In Philadelphia, Mural Arts Program has created over 3,000 murals and works of public art throughout the city since 1984, engaging residents in over 100 communities and transforming neighborhoods through the mural-making process.
The 130-year old Asbury Delaware Church in Buffalo, NY now contains a recording studio, an art gallery, and a 1,000-seat performance hall. The church is a center for arts and culture in that community.
In Washington, D.C., the Town Hall Education Arts and Recreation Campus (THE ARC) contains a 365-seat performing arts theatre, artist studios, and offers an eclectic range of community services. This remarkable arts and education center plays host to more than 2,000 residents every week.
4
Farm 2 Table
Richmond, CA
Nationwide, the USDA estimates that 23.5 million people, including 6.5 million children, live in low-income areas that are more than a mile from a supermarket. In Richmond, California, one in three children is impacted by obesity (the highest rate in the state).
To help combat this health crisis, LISC, the Richmond Children’s Foundation, and other partners have come together to create Farm 2 Table, a unique program that brings fresh, seasonal fruits and vegetables to low-income families at an affordable price.
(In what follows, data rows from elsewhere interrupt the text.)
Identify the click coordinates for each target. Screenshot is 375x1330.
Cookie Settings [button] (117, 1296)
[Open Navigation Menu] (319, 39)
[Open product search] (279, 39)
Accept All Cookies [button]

The program has a tiered structure based on income with some families paying $50 per month, or as low as $10, for two boxes of fresh, locally-grown fruits and vegetables. Lower-income families can also use food stamps to purchase their boxes.
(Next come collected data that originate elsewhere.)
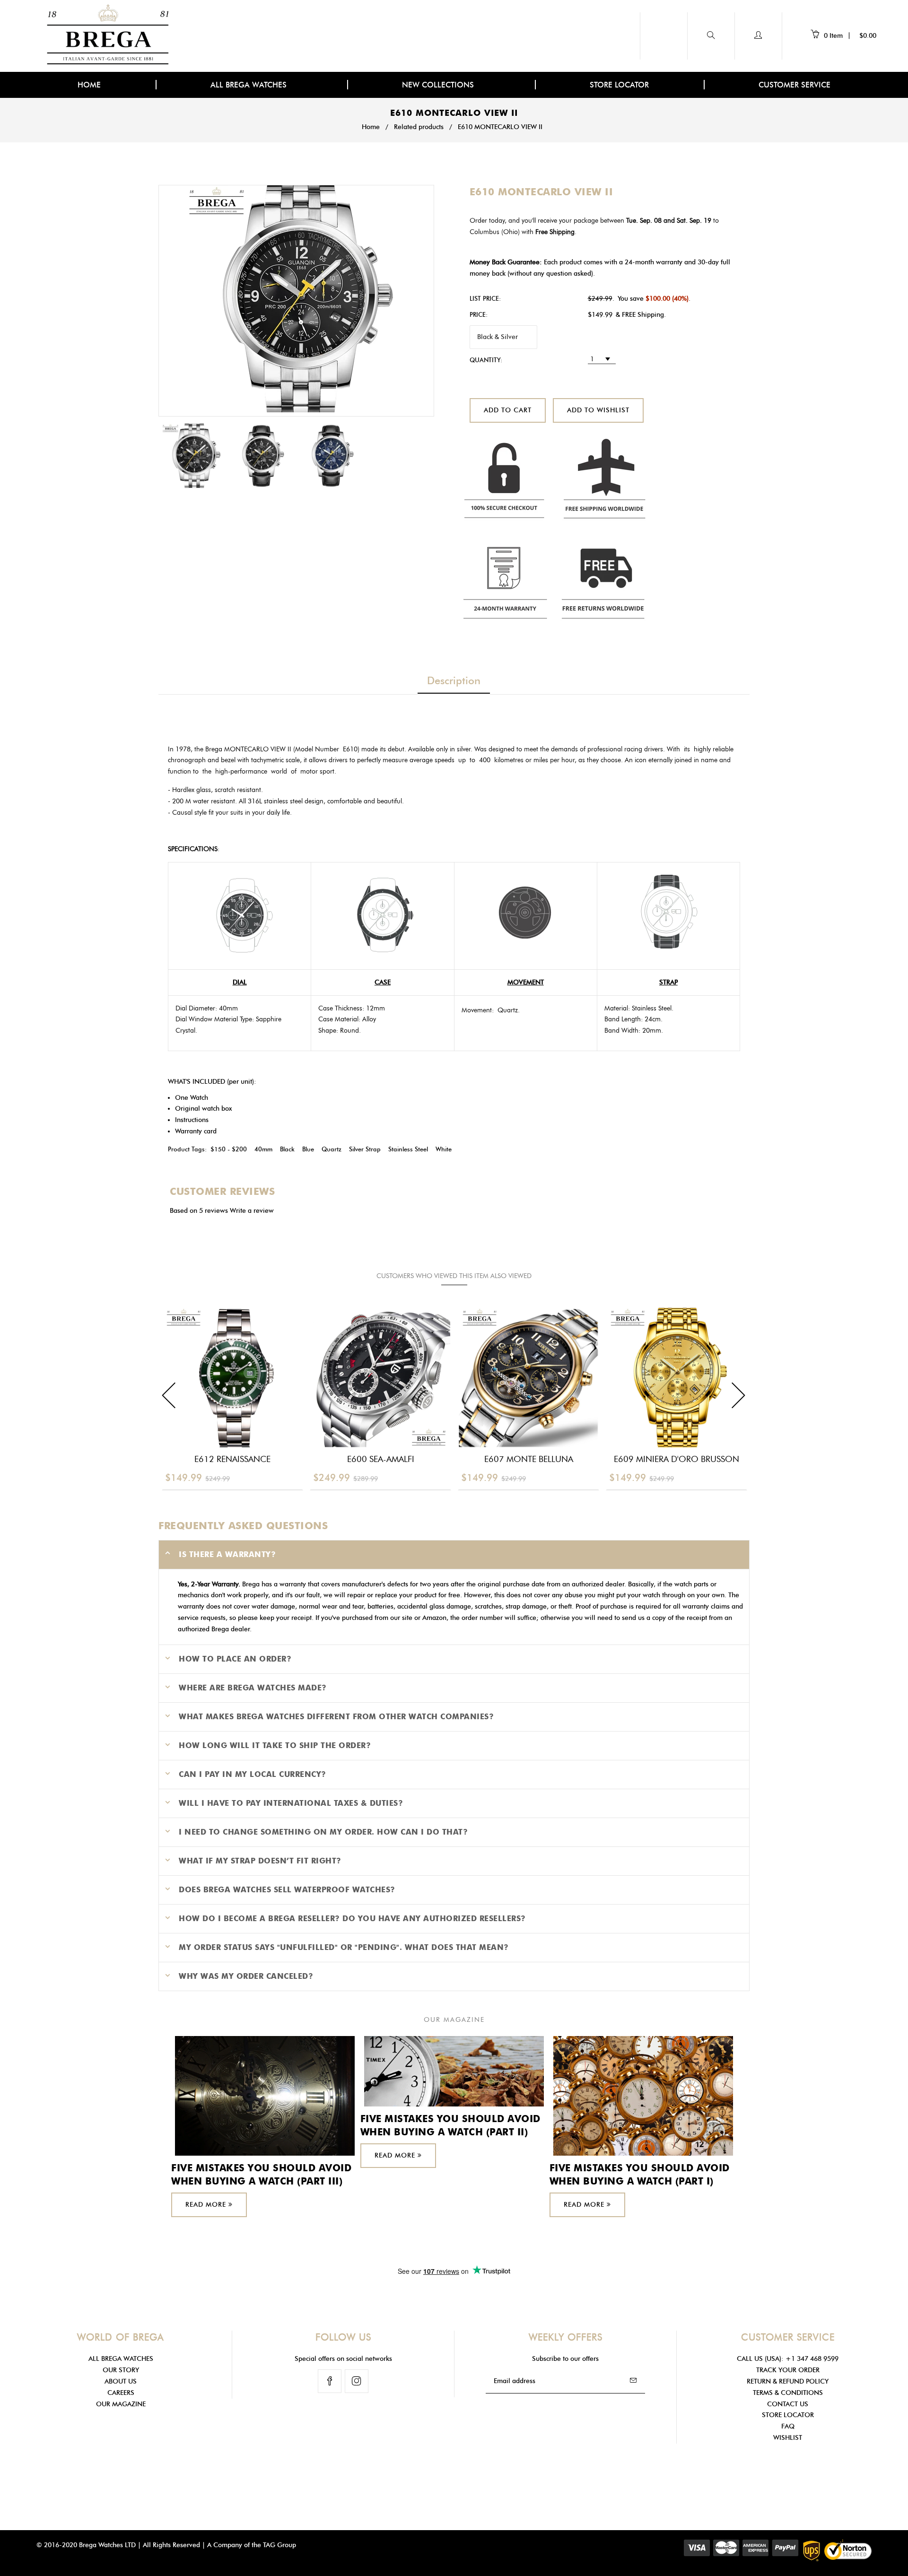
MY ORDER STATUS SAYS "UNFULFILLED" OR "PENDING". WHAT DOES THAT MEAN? (344, 1947)
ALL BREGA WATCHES (249, 84)
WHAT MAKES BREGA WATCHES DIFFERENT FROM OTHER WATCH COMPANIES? (336, 1716)
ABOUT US (121, 2381)
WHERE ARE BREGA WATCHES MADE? (253, 1687)
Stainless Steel (408, 1149)
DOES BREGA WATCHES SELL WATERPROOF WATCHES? (287, 1889)
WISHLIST (787, 2438)
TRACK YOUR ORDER (788, 2370)
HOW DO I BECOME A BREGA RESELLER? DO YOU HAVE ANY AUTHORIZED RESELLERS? (352, 1918)
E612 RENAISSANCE (232, 1459)
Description (453, 680)
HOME (89, 84)
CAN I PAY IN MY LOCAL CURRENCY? (252, 1774)
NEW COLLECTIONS (439, 84)
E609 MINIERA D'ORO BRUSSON (676, 1459)
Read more (206, 2205)
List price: (485, 298)
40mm (263, 1149)
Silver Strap (365, 1149)
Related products (419, 127)
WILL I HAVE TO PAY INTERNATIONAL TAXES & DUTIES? (291, 1803)
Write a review (252, 1211)
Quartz (331, 1149)
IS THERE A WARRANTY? (227, 1554)
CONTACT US (787, 2404)
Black (287, 1149)
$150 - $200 (228, 1149)
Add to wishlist (598, 410)
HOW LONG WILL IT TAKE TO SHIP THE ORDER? (275, 1745)
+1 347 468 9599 (812, 2359)
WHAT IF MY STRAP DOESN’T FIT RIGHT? (260, 1860)
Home (371, 127)
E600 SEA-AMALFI (380, 1459)
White (444, 1149)
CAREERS (120, 2393)
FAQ (787, 2426)
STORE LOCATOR (619, 84)
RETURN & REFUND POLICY (788, 2381)
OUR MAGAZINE (121, 2404)
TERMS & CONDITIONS (788, 2393)
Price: (479, 314)
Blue (308, 1149)
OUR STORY (121, 2370)
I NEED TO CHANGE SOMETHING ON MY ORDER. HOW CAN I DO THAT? (323, 1832)
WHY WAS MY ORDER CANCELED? (246, 1976)
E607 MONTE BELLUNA (528, 1459)
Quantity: (486, 360)
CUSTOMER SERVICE (794, 84)
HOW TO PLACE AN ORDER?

The program fosters a direct business relationship between local farmers and urban communities that benefits local residents, a win-win situation for all involved. It opens up new markets for farmers, it creates jobs in the community, and residents incorporate nutritious fruits and vegetables into their daily diets.
5
Community Safety in Olneyville
Providence, RI
Police and community residents working together have made community safety a central part of comprehensive community development plans.
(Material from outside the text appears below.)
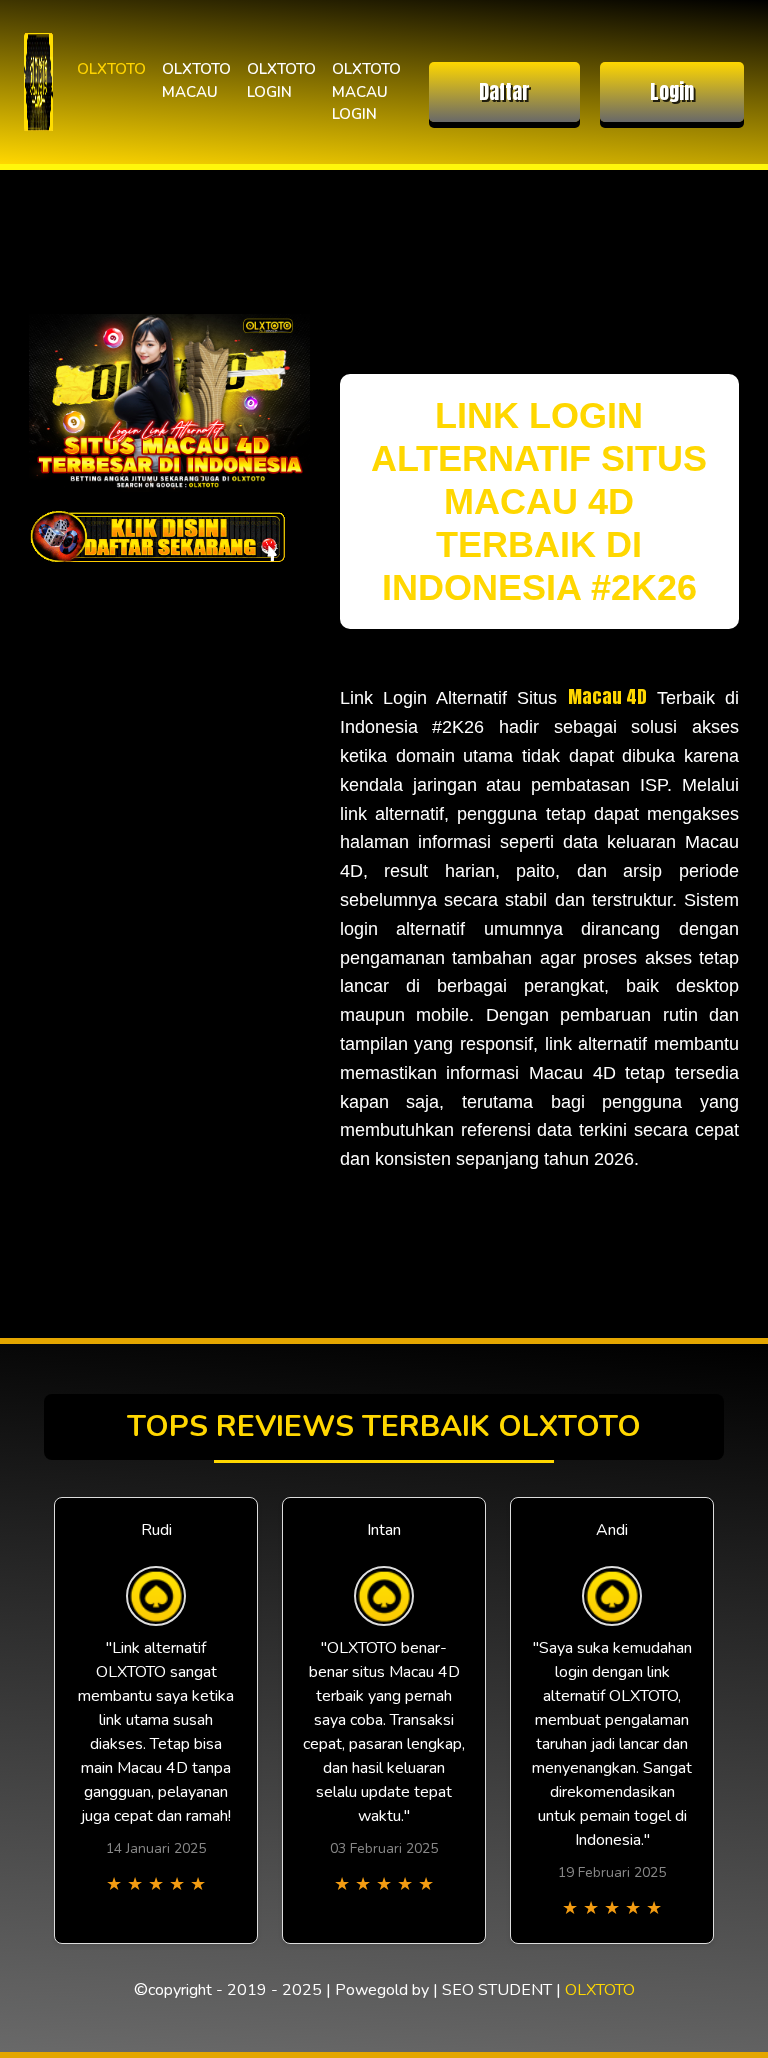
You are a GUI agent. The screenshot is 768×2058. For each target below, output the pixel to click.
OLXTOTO (111, 69)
In Rhode Island – where LISC’s Building Sustainable Communities program is called “Our Neighborhoods” – police and community residents working together have made community safety a central part of comprehensive community development plans. In Providence’s Olneyville neighborhood, nuisance properties have been transformed into quality affordable housing, helping attract businesses to commercial corridors where crime previously deterred investment. Most recently, thanks to collaboration among LISC, community leaders, neighborhood organizations and the City of Providence, Riverside Park along the Woonasquatucket River has been reborn as a vibrant recreational space used by families, seniors and school groups. These efforts – as well as the broader Our Neighborhood agenda to build healthy neighborhoods – have been embraced by residents, elected officials, local businesses and other stakeholders, and featured in the news as a model that is having a significant impact in Rhode Island.
6
Boys and Girls Clubs
Phoenix, AZ
Healthy communities
offer safe opportunities
for educational and recreational programs
for kids.
Healthy communities offer safe opportunities for educational and recreational programs, particularly for kids. In Phoenix, LISC provided $10 million in New Markets Tax Credits to support new Boys and Girls Club branches throughout the metropolitan area. Each facility offers more than 25,000 square feet of safe, year-round, after-school and summer activities where kids can gain educational competencies and participate in a wide array of indoor and outdoor activities that help them develop positive friendships and lead active, healthy lifestyles. The Centers are typically equipped with a gym, teen center, game and art room, computer lab, outdoor field, and a healthy food meal program. One of the branches is immediately adjacent to a LISC Sustainable Community neighborhood and integrates a LISC/NFL sports field that has also hosted an Arizona Cardinal’s mini football training camp for kids.